Keep the consumer in sight

Keep the consumer in sight

Understanding your brand and knowing your customers are the first steps to creating a profitable customer strategy.

Consumer in market

Are you deriving enough profit from your customers? No matter what product or service you’re selling, your CFO’s answer to that question will probably be ‘No’. Saying you will align your customer strategy to your profit goals is significantly easier than actually doing it – which is why so many consumer goods companies are wrestling with this challenge.

The best place to start is your brand. Understand what your brand represents to customers, what your promise is to the marketplace and how that compares to your rivals’ proposition. It may be that your promise is no longer competitive and that you need to rethink what your brand represents.

To make a realistic assessment, it is important that you understand who is buying from you, why they’re buying from you and, for that matter, why – and what – they’re buying from the competition. If you know all that, it’s much easier to understand which customers you want to retain, nurture, acquire or discard (although, in a social media age, be very careful about how you do the latter) and define a profitable mix.

When you’ve done that, it will be much easier to decide how best to communicate, engage and interact with the customers you want to focus on – and start differentiating how you manage your relationship with them based on their values, profile and needs. Which channel are they most likely to use? Are they more likely to be motivated by price or experience? And how much time do they wish to spend with your brand?

As obvious as this may sound, it’s vital not to lose sight of the consumer.

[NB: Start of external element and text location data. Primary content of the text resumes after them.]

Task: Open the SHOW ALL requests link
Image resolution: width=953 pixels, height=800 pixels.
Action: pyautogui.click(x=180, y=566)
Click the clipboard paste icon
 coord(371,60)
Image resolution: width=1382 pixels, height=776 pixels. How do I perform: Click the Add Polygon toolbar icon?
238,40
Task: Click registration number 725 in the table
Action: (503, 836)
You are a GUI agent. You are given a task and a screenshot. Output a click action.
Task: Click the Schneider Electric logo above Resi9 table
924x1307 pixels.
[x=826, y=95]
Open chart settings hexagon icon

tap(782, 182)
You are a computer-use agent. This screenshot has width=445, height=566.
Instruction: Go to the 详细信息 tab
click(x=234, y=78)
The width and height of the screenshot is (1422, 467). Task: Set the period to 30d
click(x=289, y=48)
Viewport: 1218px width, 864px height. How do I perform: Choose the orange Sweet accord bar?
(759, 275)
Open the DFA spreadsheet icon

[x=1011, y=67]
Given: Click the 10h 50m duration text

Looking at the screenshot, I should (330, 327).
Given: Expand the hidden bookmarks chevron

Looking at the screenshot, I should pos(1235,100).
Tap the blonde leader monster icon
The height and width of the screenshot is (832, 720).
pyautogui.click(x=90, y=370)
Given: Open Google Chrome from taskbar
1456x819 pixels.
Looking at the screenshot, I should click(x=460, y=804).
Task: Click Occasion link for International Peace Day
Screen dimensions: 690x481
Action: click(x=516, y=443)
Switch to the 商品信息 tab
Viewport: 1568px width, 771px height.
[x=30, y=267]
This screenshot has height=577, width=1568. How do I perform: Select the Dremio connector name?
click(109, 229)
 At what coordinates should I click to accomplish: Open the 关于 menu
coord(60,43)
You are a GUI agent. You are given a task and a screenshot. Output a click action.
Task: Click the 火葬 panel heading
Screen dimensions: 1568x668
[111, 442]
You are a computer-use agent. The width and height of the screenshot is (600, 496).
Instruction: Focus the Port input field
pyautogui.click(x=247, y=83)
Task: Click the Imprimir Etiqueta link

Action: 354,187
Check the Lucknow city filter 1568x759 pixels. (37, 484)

A trap many companies fall into is to focus on what they can sell to their customer – not what their customer wants to buy from them. Successful brands strike the right balance. And to do that, they have to deliver – which means a realistic SWOT analysis of their operational capabilities, future requirements and the resources and investment required to reap the forecast rewards.


“A trap many companies fall into is to focus on what they can sell to their customer – not what their customer wants to buy from them”

Many companies define their customer strategy with a slogan – and underpin that with a handful of key attributes. But turning that strategy into increased profit will take time, work and determination. Good strategies often fail because the message doesn’t cascade down through the organization – and people don’t understand how to apply it in their everyday jobs.

The good news is that, with the right words, deeds and expectations, defining – and implementing – a more profitable customer strategy is achievable. And in a consumer marketplace where competitive advantages seem slimmer and less durable than they were five years ago, it could make all the difference.